[BRANO DI LETTURA]
************

La cucina di quella splendida casa trasformata appunto in location, per ospitare i quattro artigiani con i loro brand, protagonisti dello Styleforum Maker Place e di quella mia fervida mattinata fiorentina.
Così, con lei da guida, dopo meraviglie, saluti e presentazioni, finalmente mi accingevo ad iniziare quel percorso che, sapevo quanto di certo, mi avrebbe arricchita lo sguardo, la testa, il cuore e la mente…
Gli artigiani dello Styleforum Maker Place
BELISARIO
Percorso iniziato con una storia di moda di oltre cent’anni, quando era tradizione per ogni famiglia avere un sarto in casa che cucisse gli abiti a tutti. “E noi siamo partiti proprio da una piccola bottega, passando pian piano a qualcosa di più strutturato, mantenendo intatta quella tradizione dell’epoca, con ragazze che collaborano con noi da anni, formate continuamente” inizia così Marco Belisario, proprietario insieme alla moglie Urania del brand che porta il suo nome.
Tono di voce fievole, distinto e sorriso garbato, a conferma di quell’eleganza italiana e praticamente senza tempo. Come l’artigianalità delle sue creazioni, camicie da uomo realizzate in Italia con materiali pregiati, pregiatissimi. “Cotone doppio, triplo o quadruplo ritorto” lavorazione dove i fili del materiale utilizzato vengono attorcigliati su loro stessi, per garantire quella trama più spessa, morbida e luminosa.
“Il nostro principio è condiviso con il marchio Brioni, e quell’idea di sartorialità abbruzzese nata poco dopo la seconda guerra mondiale, grazie al sarto Gaetano Savini e l’ex amministratore delegato Lucio Marcotullio, raggruppando in un garage in affitto, tutti i sarti a servizio delle famiglie in città”.

Perchè Belisario Camicie nasce proprio accanto a questi “mostri sacri” e Marco con il suo racconto mi trasmette l’urgenza, la necessità di quel made in Italy autentico. Prende l’Ipad e mi mostra un video, con il primo piano di due manine laboriose, intente a dettagliare un’asola.

************

[MATERIALE]
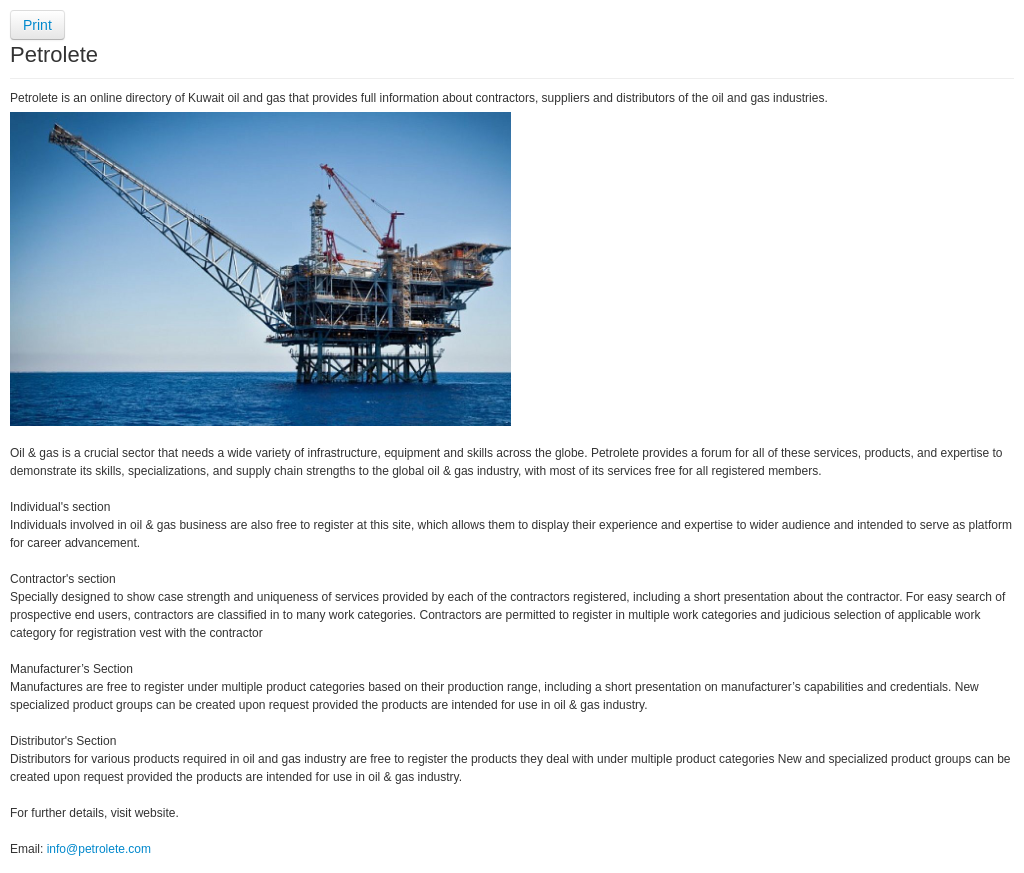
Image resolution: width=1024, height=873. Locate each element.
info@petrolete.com (99, 849)
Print (37, 25)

************

Prosegui il brano sugli artigiani dello Styleforum Maker Place partendo dall'ultima frase riportata.

[RISPOSTA]
E poi dalle asole, mi racconta dei colli, mi descrive Ischia colletto ampio e senza bottoni, innovativo vagamente casual, creato appositamente per i loro prodotti. Ed io sono rapita dalle maxi rouches verticali, di una camicia da uomo, che può essere anche da donna.
Questo a testimonianza di un brand che, nonostante l’arte da preservare, oggi lavora e investe sulla ricerca di materiali, idee, il tutto per tramandare giorno dopo giorno, l’arte di quel mestiere laborioso, praticato per una vita intera.
A.B.K. Custom Leather Craft
Neanche il tempo di girare lo sguardo, in direzione opposta a quel racconto italiano di oltre cent’anni, che rannicchiata nell’angolo, scorgo una giovane donna, intenta a rifinire un paio di scarpe in pelle marrone. Attenta, concentrata, quasi ho paura a disturbarla.
Cristina la chiama. Lei solleva la testa, sorride e si alza. Si chiama Alya, mente e mano, insieme alla sorella Katya del brand newyorkese A.B.K. Custom Leather Craflt.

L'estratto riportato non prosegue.